Semilocal Features (SL)

Semilocal features are the ingredient commonly used in semilocal DFT. They most basic ingredient is the electron density \(n(\mathbf{r})\), which is defined as

\[n(\mathbf{r}) = \sum_i f_i |\phi_i(\mathbf{r})|^2\]

with \(\phi_i(\mathbf{r})\) being the Kohn-Sham orbitals. A functional constructed from \(n(\mathbf{r})\) only is called a local density approximation (LDA). The gradient of the density \(\nabla n(\mathbf{r})\) is also commonly used and results in a generalized-gradient approximation (GGA). Lastly, the kinetic energy density

\[\tau(\mathbf{r}) = \frac{1}{2} \sum_i f_i |\nabla\phi_i(\mathbf{r})|^2\]

can be used, resulting in a meta-generalized gradient approximation (meta-GGA or MGGA). To help enforce physical constraints such as uniform scaling, regularized features are often introduced, including the reduced gradient[1]

\[p = \frac{|\nabla n|^2}{2(3\pi^2)^{1/3}n^{4/3}}\]

and the iso-orbital indicator[2]

\[\alpha = \frac{\tau - \tau_W}{\tau_0}\]

where \(\tau_W=|\nabla n|^2/8n\) is the single-electron kinetic energy, and \(\tau_0=\frac{3}{10}(3\pi^2)^{2/3}n^{5/3}\) is the kinetic energy density of the uniform electron gas.

Note that for simplicity, all of these definitions are provided for the non-spin-polarized case, where the orbital occupations \(f_i\in [0,2]\)
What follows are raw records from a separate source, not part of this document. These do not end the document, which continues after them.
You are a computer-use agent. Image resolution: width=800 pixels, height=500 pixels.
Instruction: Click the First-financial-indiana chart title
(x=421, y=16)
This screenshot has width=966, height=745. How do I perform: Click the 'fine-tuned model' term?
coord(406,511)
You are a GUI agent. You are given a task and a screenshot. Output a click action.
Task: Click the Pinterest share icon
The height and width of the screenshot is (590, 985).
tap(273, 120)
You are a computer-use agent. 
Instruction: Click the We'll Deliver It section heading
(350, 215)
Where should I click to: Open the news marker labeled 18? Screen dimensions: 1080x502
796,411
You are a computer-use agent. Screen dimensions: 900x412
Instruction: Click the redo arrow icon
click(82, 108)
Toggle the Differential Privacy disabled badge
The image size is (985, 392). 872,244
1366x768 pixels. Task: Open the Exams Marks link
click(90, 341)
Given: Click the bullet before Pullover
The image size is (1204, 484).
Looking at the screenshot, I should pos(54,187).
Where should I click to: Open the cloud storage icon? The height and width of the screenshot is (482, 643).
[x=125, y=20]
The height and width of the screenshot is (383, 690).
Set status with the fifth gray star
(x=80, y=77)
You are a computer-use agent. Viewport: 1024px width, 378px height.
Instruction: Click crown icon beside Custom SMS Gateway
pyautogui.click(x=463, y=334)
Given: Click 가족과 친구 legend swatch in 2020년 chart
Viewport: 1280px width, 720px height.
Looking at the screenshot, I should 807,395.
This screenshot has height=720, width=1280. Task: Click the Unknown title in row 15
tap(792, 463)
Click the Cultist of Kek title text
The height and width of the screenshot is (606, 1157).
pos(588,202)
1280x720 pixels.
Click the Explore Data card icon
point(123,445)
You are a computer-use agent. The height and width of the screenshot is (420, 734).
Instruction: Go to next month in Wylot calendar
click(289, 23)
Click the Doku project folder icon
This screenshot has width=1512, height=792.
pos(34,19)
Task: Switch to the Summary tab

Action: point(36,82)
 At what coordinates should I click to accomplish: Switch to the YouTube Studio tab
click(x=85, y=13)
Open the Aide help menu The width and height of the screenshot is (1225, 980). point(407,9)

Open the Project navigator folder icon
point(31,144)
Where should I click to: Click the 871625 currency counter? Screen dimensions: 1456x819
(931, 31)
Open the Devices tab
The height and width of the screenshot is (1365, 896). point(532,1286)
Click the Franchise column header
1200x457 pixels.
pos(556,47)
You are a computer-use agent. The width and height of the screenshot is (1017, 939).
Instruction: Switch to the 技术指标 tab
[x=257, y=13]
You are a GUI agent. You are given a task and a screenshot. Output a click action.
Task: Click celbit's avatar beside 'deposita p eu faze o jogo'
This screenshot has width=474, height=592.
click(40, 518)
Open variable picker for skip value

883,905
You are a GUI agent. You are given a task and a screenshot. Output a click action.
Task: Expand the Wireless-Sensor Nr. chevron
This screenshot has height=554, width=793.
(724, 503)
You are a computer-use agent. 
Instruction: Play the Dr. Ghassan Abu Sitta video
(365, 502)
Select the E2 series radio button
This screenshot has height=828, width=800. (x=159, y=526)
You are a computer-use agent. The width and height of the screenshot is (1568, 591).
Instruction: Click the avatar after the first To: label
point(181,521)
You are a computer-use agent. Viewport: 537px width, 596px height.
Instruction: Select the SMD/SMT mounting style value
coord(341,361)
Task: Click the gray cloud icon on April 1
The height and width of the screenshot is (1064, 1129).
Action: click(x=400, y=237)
In Cider, the choice of semilocal features is specified using the class:SemilocalSettings class in ciderpress.dft.settings. There is only one argument to this class, mode, which specifies which features to compute. There are four choices:

ns: \(\mathbf{x}_\text{sl} = [n, |\nabla n|^2]\)
np: \(\mathbf{x}_\text{sl} = [n, p]\)
nst: \(\mathbf{x}_\text{sl} = [n, |\nabla n|^2, \tau]\)
npa: \(\mathbf{x}_\text{sl} = [n, p, \alpha]\)

IMPORTANT NOTE 1: If the mode is ns or np, the kinetic energy density \(\tau\) is not computed, so it cannot be used at any point in the calculation. This means that Nonlocal Density Features must be instantiated with sl_level="GGA". If desired, orbital-dependent features can still be incorporated via Smooth Density Matrix Exchange. If the mode is nst or npa, \(\tau\) is always computed.

IMPORTANT NOTE 2: The regularized features \(p\) and \(\alpha\) are scale-invariant, meaning that an exchange functional trained with these features and a proper exchange functional baseline will obey the uniform scaling rule (see Uniform Scaling Constraints). The raw features \(n\), \(|\nabla n|^2\), and \(\tau\) are not scale-invariant, and CiderPress does not automatically regularize these features as it does with nonlocal features. Therefore, these features must be regularized in the ciderpress.dft.transform_data module to enforce the uniform scaling constraint in trained models. (TODO need to elaborate on this).

See the SemilocalSettings class in the Feature Settings documentation for more details on the API for setting up these features.